» Excerpt to read


    Basically, what measure 91 does is allows consumers without a medical card, such as myself, to be able to access cannabis safely and legally, without having to pretend that we have some medical condition in order to avoid being prosecuted.

    Hope this helps.

  7. I need more information. I would like to know, as I am unclear on this issue: Are we being asked to vote for anybody and everybody who wants it to be able to grow anywhere 8 plants and have 8 oz. of weed; and how would this affect a medical marijuana user who has already spent money on the Dr. and to the State? If we can’t grow where ever we want to, then are we still left to figure out a grower, and a grow site; or is this being put in the hands of someone else and we will always have to go to the “store” (if you will) to purchase this for a growing dollar value? I do not know if I articulated this well for this purpose, but am hoping you all will find a way to respond kindly.

  8. The evidence clearly shows that but the anti crowd usually states legalization will increase teen use.

  9. stellarvoyager on

    Just received my ballot today, voted yes on 91, and dropped it off at the official ballot drop box. So all of those pollsters can count me as a “likely voter.” Now let’s get out the vote and do this!

  10. Bravo to these moms for stepping out, but aren’t they preaching to the choir holding this event at Yes On 91 Headquarters? I know I am a little late to this party because I stepped out for a few days, but it is driving me crazy that most political events, (like this one) are held with an audience of people who are already supporters. I wish they had gone to a school, a mall, a park with a playground, or anywhere where there would be parents who are on the fence about this issue, or to reach those who have been misinformed. They are the ones we need to turn to the light. Jeeze. None the less, I hope it went well.

  11. We are not legalizing for kids. Currently it is so available to kids that studies don’t just ask if they can get cannabis, they ask how many hours it would take them to get it. A third of teens say it would take less than a few hours. The federally funded Monitoring the Future Survey reports about 85% of high school seniors find marijuana “fairly easy to obtain”. Their figure has changed little since 1975, never dropping below 81% in three decades of national surveys.

    Regular teen access will not increase with legalization, and will likely decrease as the main supply channels are moved above ground where they can be easily monitored. At the very least we would take the cannabis they are getting from the criminal drug dealer of unknown character, with unknown potency, unknown purity (it could be laced, contaminated, etc), who never ID’s, and put the supply in the hands of licensed, regulated, retailers who are not going to try and also sell hard drugs, or even have access to hard drugs.

    The federal organization SAMHSA has shown that, despite greater acceptance and more lenient laws, the perceived availability of cannabis to youths aged 12 to 17 has dropped from 55% in 2002 to 48.6% in 2010. Multiple peer-reviewed studies have shown that medical marijuana laws have not led to increased teen usage [Choo et al. 2014; Lynne-Landsman et al. 2013; Harper et al. 2012; Anderson et al. 2012].

    Teen usage dropped in Portugal since they decriminalized in 2001. The Netherlands have tolerated sales for years in ‘coffee shops’. Both countries have lower usage rates, 3.3% and 5.4% respectively, than the U.S. which is 13.7%. Note that in the same time frame in which the war on drugs has been waging, tobacco use has dropped from about 45% to 18%, without criminalizing millions of tobacco users, whereas cannabis use went up.

    This peer-reviewed study has shown that lenient cannabis policies are not associated with elevated adolescent use:

    the data provide no evidence that strict marijuana laws in the United States provide protective effects compared to the similarly restrictive but less vigorously enforced laws in place in Canada, and the regulated access approach in the Netherlands.
    Simons-Morton et al. Cross-national comparison of adolescent drinking and cannabis use in the United States, Canada, and the Netherlands. Int J Drug Policy. 2010.

» Record set

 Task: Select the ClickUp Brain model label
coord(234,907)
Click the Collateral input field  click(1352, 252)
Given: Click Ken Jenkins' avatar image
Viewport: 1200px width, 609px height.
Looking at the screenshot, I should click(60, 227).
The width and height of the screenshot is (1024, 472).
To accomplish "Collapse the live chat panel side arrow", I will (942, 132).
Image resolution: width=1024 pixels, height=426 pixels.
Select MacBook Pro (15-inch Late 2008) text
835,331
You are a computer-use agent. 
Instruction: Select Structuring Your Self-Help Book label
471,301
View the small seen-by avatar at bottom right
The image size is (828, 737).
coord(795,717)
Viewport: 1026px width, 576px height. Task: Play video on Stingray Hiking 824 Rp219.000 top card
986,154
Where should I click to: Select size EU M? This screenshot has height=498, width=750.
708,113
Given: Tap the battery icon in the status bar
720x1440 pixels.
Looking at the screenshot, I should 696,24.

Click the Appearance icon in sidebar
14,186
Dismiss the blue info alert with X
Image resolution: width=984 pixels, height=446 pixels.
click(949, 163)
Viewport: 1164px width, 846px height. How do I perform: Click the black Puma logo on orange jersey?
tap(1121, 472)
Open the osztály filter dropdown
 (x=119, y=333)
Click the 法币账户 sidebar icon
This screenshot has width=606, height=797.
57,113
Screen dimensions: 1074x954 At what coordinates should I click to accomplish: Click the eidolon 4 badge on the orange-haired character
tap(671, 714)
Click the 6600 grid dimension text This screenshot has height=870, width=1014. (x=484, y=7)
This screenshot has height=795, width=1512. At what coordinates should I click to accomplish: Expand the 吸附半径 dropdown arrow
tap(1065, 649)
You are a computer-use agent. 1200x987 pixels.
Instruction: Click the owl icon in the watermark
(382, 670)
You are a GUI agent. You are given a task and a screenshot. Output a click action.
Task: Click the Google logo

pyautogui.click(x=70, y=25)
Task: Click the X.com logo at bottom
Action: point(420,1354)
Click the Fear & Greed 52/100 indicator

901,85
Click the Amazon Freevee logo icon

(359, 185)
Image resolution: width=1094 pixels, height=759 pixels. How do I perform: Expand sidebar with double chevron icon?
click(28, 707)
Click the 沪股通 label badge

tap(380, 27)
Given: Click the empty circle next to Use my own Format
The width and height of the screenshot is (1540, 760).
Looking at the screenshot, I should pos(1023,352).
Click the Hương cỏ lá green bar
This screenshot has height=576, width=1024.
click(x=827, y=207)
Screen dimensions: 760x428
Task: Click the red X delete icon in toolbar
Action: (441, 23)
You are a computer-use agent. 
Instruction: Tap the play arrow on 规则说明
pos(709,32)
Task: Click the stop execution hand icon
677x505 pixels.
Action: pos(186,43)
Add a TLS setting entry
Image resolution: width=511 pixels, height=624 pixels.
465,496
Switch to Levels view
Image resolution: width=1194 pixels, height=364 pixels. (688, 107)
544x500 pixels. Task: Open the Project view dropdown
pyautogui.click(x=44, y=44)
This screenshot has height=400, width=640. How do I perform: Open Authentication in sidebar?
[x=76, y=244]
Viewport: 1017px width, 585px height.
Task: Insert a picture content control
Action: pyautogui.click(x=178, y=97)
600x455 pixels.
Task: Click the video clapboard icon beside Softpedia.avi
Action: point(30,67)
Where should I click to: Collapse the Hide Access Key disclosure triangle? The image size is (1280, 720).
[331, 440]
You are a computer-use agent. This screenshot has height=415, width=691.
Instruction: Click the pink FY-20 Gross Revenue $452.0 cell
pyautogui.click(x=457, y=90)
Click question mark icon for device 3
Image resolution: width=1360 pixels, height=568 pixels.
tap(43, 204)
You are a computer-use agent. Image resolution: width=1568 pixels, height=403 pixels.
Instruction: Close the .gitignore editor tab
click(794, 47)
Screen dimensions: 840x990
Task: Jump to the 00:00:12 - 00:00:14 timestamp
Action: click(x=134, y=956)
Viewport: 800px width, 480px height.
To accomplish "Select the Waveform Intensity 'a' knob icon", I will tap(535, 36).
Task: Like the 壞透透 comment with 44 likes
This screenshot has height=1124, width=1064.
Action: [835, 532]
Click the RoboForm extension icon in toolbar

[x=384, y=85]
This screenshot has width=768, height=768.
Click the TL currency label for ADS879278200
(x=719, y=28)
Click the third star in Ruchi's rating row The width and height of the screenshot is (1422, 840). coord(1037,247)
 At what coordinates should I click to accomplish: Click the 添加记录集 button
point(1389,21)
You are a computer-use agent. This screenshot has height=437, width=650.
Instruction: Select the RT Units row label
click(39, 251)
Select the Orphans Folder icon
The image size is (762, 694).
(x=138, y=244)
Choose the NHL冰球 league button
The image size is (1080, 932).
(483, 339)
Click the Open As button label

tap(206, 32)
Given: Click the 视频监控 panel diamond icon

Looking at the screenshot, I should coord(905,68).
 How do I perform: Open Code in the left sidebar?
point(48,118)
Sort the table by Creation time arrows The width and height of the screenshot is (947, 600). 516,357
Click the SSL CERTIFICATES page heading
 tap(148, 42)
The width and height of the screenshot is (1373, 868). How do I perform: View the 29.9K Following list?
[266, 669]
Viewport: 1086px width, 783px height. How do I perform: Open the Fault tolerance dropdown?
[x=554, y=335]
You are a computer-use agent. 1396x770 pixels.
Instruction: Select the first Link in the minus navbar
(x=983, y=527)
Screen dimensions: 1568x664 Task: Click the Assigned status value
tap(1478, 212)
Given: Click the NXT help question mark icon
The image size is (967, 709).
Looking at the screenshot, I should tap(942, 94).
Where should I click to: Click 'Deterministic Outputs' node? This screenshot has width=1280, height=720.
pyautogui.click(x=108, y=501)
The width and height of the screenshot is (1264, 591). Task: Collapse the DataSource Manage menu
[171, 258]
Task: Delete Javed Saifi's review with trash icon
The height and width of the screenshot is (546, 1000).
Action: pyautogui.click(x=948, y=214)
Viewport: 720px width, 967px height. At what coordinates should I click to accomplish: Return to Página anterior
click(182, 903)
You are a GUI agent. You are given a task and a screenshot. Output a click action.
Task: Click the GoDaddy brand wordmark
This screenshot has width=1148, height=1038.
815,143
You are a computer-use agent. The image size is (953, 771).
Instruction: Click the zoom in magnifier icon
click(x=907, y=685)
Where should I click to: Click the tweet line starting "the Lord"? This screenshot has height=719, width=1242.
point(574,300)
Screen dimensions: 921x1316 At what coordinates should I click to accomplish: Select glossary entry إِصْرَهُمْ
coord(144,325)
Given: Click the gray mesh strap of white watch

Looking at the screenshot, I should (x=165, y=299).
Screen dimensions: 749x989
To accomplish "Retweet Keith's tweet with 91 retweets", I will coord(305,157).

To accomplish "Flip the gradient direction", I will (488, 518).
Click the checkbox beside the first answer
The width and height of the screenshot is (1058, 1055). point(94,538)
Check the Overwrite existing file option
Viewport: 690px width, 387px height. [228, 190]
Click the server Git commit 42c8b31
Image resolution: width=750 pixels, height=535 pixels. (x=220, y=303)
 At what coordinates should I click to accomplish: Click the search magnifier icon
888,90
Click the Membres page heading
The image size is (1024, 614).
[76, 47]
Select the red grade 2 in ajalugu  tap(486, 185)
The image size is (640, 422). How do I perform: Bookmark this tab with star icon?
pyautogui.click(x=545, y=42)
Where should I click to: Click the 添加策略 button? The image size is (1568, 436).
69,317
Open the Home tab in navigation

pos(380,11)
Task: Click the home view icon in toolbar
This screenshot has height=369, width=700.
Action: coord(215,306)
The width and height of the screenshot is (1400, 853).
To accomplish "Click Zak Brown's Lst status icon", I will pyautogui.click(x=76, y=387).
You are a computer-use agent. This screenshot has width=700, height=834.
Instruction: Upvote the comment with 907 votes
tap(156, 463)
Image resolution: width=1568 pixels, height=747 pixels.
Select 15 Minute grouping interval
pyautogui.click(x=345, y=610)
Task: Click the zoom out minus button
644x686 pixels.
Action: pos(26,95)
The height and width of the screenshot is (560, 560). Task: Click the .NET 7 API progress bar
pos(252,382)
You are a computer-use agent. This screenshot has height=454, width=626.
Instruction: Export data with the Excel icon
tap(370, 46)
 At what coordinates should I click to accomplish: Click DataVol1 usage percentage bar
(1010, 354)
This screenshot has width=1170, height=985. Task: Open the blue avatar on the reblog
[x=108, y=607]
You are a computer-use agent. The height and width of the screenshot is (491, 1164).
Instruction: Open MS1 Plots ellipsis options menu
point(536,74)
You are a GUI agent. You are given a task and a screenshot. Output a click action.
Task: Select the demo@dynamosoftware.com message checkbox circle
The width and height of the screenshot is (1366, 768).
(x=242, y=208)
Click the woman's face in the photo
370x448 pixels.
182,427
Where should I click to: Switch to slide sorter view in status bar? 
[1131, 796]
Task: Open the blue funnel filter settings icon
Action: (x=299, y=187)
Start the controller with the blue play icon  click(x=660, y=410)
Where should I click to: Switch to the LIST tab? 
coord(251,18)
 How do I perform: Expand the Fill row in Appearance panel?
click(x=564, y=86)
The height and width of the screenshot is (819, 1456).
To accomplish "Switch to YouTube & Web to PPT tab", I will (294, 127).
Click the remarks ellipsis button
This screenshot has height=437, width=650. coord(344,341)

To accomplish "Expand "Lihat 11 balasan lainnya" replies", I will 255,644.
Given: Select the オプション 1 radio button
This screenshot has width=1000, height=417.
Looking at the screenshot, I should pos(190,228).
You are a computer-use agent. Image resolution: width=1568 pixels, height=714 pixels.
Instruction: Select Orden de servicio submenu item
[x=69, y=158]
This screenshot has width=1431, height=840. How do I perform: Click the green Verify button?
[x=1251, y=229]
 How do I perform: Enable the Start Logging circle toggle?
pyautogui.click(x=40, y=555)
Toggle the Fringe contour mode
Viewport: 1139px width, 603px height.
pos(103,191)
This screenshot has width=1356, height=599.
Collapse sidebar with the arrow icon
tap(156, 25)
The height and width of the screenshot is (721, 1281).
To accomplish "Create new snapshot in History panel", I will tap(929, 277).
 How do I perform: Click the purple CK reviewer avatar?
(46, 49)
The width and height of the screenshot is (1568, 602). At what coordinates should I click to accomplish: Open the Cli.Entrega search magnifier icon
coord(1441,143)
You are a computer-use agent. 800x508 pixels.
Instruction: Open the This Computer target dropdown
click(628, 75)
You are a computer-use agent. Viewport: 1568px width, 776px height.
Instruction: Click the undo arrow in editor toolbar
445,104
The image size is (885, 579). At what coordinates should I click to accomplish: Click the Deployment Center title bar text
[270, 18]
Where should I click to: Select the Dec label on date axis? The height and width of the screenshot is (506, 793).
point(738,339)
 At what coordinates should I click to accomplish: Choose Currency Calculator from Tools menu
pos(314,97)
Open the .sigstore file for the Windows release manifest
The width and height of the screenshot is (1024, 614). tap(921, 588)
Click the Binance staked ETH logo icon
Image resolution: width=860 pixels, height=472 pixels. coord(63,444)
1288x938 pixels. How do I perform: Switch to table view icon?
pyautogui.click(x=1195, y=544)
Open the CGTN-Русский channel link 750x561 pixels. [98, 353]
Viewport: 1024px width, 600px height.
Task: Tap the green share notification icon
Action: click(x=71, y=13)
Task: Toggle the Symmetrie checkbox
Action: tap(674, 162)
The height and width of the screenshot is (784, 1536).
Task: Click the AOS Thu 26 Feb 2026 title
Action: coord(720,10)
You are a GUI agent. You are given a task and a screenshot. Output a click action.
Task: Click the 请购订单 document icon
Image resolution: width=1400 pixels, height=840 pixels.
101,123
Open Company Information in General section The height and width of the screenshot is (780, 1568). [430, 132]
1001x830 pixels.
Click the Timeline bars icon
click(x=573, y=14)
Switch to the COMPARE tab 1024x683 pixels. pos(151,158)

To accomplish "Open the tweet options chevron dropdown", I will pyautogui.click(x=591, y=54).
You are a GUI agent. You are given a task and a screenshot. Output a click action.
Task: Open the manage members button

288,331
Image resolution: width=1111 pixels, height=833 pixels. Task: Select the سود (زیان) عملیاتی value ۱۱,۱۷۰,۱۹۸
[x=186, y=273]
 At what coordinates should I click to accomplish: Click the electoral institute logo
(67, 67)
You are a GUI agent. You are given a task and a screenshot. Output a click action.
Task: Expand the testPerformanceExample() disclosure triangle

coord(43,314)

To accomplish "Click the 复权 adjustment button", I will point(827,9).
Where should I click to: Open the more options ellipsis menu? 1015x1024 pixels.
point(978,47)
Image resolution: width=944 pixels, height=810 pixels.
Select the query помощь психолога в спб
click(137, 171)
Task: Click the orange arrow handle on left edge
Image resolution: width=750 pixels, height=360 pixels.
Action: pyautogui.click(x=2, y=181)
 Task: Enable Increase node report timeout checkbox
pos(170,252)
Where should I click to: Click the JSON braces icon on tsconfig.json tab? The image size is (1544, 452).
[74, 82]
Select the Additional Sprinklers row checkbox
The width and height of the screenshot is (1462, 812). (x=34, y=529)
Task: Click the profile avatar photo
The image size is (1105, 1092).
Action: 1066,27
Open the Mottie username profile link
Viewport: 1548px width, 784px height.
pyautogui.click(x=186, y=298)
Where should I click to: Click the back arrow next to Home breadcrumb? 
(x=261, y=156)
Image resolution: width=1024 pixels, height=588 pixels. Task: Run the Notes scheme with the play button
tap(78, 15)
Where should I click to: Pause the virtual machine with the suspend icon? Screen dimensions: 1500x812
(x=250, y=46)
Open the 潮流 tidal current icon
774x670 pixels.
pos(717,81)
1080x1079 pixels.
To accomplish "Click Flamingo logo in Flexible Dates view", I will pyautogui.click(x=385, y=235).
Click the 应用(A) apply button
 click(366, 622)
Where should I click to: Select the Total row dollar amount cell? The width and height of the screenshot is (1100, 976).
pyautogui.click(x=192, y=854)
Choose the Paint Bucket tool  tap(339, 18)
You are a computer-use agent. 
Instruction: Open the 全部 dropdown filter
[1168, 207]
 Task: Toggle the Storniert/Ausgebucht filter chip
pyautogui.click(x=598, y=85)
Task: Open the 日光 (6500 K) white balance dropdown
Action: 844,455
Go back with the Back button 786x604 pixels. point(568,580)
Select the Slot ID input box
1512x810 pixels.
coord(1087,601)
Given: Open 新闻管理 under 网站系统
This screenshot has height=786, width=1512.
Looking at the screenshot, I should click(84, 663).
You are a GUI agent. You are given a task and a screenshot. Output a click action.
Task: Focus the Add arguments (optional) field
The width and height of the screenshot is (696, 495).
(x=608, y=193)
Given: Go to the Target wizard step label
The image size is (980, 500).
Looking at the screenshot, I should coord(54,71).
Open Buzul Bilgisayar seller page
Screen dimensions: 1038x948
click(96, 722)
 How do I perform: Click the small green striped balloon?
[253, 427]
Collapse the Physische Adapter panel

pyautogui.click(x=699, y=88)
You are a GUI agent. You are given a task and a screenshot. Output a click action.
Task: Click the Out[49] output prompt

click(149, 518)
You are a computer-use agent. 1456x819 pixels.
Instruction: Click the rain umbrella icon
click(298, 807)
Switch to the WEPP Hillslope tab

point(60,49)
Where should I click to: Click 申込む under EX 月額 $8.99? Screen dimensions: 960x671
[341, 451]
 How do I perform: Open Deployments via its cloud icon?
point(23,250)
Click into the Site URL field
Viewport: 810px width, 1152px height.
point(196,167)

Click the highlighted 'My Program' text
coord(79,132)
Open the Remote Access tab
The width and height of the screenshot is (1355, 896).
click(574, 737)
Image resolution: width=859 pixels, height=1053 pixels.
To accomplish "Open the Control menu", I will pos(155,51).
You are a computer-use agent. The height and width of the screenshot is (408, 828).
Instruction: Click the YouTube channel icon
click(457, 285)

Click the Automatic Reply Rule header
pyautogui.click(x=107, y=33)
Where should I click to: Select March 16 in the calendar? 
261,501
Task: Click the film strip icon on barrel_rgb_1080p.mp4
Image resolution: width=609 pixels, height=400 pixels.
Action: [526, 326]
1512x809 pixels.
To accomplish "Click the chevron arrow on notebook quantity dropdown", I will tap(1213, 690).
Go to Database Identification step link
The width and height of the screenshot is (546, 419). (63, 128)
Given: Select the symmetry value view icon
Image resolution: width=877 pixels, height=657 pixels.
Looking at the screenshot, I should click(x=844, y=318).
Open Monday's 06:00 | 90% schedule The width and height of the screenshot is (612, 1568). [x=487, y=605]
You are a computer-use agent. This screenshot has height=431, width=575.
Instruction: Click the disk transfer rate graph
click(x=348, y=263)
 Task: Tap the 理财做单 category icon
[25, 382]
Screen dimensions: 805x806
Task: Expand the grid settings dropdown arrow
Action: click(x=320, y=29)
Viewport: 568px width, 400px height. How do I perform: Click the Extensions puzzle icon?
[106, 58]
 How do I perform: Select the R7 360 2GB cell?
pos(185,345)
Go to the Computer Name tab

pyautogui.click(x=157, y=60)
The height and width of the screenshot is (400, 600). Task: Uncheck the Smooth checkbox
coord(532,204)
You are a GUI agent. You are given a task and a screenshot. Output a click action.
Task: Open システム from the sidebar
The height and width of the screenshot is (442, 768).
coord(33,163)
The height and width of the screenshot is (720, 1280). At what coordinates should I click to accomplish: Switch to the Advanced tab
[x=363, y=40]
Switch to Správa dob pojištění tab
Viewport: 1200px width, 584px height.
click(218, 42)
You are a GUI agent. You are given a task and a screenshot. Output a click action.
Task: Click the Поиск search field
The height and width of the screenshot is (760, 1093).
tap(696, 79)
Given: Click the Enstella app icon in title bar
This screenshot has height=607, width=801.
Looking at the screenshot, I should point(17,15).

» Assignment
Reproduce the passage of the Measure 91 comment thread from "7. I need more" to "increase teen use." word for word.

» Expected answer
7. I need more information. I would like to know, as I am unclear on this issue: Are we being asked to vote for anybody and everybody who wants it to be able to grow anywhere 8 plants and have 8 oz. of weed; and how would this affect a medical marijuana user who has already spent money on the Dr. and to the State? If we can’t grow where ever we want to, then are we still left to figure out a grower, and a grow site; or is this being put in the hands of someone else and we will always have to go to the “store” (if you will) to purchase this for a growing dollar value? I do not know if I articulated this well for this purpose, but am hoping you all will find a way to respond kindly.

  8. The evidence clearly shows that but the anti crowd usually states legalization will increase teen use.